O deputado estadual Oscar Bezerra (PSB/MT), presidente da CPI das Obras da Copa em Cuiabá, avalizou a contratação da empresa de fachada - Divulgação
O deputado estadual Oscar Bezerra (PSB/MT), presidente da CPI das Obras da Copa em Cuiabá, avalizou a contratação da empresa de fachada Imagem: Divulgação

Vinícius Segalla

Do UOL, em São Paulo

09/06/2015 17h19Atualizada em 09/06/2015 21h32

Classificação e Jogos

A Assembleia Legislativa de Mato Grosso contratou uma empresa de fachada para realizar uma auditoria nas obras realizadas em Cuiabá para a Copa do Mundo de 2014. A contratação foi encomendada pelo deputado Oscar Bezerra (PSB), presidente da CPI (Comissão Parlamentar de Inquérito) instaurada na Casa para apurar os indícios de corrupção nas empreitadas.

Na tarde desta terça-feira, o MP-MT (Ministério Público de Mato Grosso) protocolou ao presidente da Assembleia, deputado Guilherme Maluf (PSDB), para que este declarasse nulo o contrato assinado com a empresa auditora de fachada, chamada CLS Consultoria e Assessoria Ltda, em um intervalo de 24 horas, sob o risco de uma ação judicial por improbidade administrativa, que não está descartada nem mesmo com a anulação do contrato.

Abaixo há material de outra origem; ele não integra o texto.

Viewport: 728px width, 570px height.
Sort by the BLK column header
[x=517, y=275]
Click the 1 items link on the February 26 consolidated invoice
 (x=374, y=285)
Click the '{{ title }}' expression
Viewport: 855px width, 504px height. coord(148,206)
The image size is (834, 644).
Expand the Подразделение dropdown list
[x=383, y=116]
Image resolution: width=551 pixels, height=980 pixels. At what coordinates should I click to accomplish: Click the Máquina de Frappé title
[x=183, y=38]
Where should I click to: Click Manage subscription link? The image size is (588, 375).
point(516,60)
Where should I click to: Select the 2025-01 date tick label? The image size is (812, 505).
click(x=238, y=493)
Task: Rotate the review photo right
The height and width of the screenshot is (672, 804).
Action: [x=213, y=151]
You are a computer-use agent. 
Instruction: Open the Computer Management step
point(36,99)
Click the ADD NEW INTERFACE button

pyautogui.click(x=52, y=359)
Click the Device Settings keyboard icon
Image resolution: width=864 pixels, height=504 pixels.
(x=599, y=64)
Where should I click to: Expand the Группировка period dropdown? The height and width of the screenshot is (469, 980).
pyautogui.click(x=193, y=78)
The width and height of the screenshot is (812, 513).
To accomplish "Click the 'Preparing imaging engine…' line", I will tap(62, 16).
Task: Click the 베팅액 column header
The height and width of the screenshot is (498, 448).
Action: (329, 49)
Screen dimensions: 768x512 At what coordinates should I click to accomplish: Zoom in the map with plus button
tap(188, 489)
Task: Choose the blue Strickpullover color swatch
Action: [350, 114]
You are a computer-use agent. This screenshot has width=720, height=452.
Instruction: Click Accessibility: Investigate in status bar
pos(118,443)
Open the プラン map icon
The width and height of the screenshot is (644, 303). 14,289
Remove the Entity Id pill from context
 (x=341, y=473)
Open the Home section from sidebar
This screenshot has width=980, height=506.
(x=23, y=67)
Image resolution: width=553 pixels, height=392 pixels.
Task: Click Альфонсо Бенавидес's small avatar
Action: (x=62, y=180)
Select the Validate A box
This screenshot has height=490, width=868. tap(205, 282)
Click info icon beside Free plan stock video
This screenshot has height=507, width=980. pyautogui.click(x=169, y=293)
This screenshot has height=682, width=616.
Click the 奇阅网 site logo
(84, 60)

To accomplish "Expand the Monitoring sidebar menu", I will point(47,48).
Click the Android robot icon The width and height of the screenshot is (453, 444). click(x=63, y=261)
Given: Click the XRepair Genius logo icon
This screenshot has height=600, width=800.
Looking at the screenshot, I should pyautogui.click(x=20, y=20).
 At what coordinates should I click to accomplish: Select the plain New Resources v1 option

O deputado Maluf, após ter autorizado o início das atividades, já acatou a notificação do MP. Já o presidente da CPI disse que esta parece ser uma manobra para atrapalhar os trabalhos da comissão (veja mais abaixo).

Orçadas inicialmente em R$ 11 bilhões, as obras planejadas para a Copa do Mundo em Cuiabá estouraram em muito o orçamento e o cronograma, além de apresentarem irregularidades e suspeitas de corrupção. Apenas em uma delas, de um sistema de VLT (Veículo Leve sobre Trilhos), há suspeita de desvios na ordem de R$ 100 milhões.  

A CLS Consultoria assinou um contrato de R$ 973 mil com a Assembleia Legislativa, mesmo depois que a própria procuradoria geral da Casa publicou parecer contrário à contratação. A empresa foi aberta no dia 16 de janeiro de 2012, e suas instalações resumem-se a uma sala comercial em uma casa na rua 12 de Outubro, número 273 (sala C). No mesmo imóvel, que pode ser visto na imagem abaixo, funcionam, teoricamente, mais oito empresas, todas de consultoria ou contabilidade, mas nenhuma placa ou sinalização está presente na fachada. Na Prefeitura Municipal de Cuiabá, consta uma dívida de IPTU de mais de R$ 20 mil vinculada à matrícula do imóvel.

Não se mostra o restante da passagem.